Le lobbying fédéral va prendre de plus en plus d’importance que ce soit en matière d’énergie, de bilatérales, d’infrastructures ou de conditions de marché du travail, de plus en plus de questions se discutent et se décident à Berne. Nous avons donc une personne à plein temps qui dispose d’un bureau et d’un réseau à Berne et qui travaille au relais des préoccupations de l’économie romande auprès des parlementaires. Nous avons aussi Nadine Gobet, directrice de la Fédération patronale et économique (FPE), basée à Bulle, qui siège au Conseil national et qui représente un relais interne important.
À Fribourg, la campagne sur le salaire minimum bat son plein. Genève vit déjà avec. Avez-vous un message pour les Fribourgeois·es qui devront voter en novembre ?
Les partenaires du patronat sont les syndicats. Or, depuis que nous avons un salaire minimum à Genève, nous avons de moins en moins de discussion avec les syndicats. Le salaire minimum supprime toutes les discussions. Avant l’instauration du salaire minimum, patronat et syndicat se retrouvaient régulièrement à la table des négociations pour parler du salaire, ainsi que d’autres questions, notamment les indemnités, ou les frais de déplacement. En établissant un salaire minimum, les partenaires ne s’assoient plus pour discuter, ce qui rigidifie des secteurs entiers. C’est un véritable coup de hache dans le partenariat social.
De votre point de vue, qu’apporte l’UPCF au réseau des FER ?

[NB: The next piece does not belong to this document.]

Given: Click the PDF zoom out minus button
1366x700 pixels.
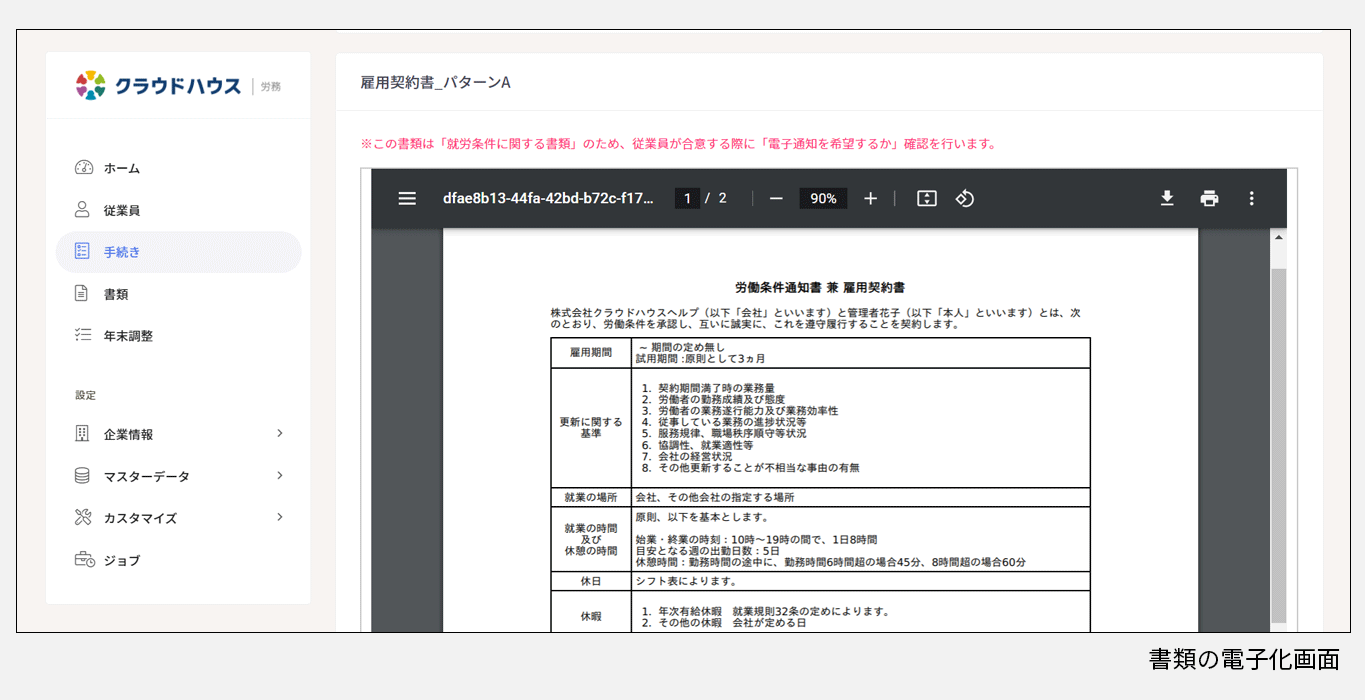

L’UPCF est un pilier historique et stratégique de la FER. Elle compte près de 8700 membres et jouit d’une proximité utile avec la Berne fédérale. De plus, c’est un pilier historique de la FER, car c’est avec l’UPCF que la FER Genève a créé la première caisse AVS. Par sa localisation, au centre du pays, l’UPCF a un ancrage national fort. Elle apporte une culture et une sensibilité différente dues notamment à son bilinguisme.
Estimez-vous que la voix patronale romande est suffisamment unie ?
Je pense que nous pouvons toujours faire mieux. Nous approchons d’une étape clé avec l’adhésion de la FER romande à l’Union patronale suisse le 1er janvier 2026. Cela nous donnera du poids direct dans les groupes de travail nationaux et renforcera la voix romande. En effet, le Conseil fédéral se tourne régulièrement vers l’UPS sur les questions liées aux employeurs·euses, faire partie de cette organisation permettra de transmettre des prises de position romandes au niveau national et donc de faire entendre davantage notre voix.
Quelles synergies concrètes entre les FER souhaitez-vous développer ?
Je pense que nous devons capitaliser sur les atouts de chacun·e et mutualiser davantage les services. On peut imaginer des centres de compétences par FER. L’expertise valaisanne sur les enjeux du commerce de détail face aux plateformes étrangères est utile à Fribourg comme à Genève. De son côté, Fribourg qui est bilingue représente un relais crédible à Berne. Quant à Genève, nous apportons un réseau international. Ensemble, on fabrique de meilleurs arguments et on accélère les solutions. Je crois foncièrement au développement de la FER romande. Nous devons être ensemble pour être forts à Berne et défendre les entreprises romandes.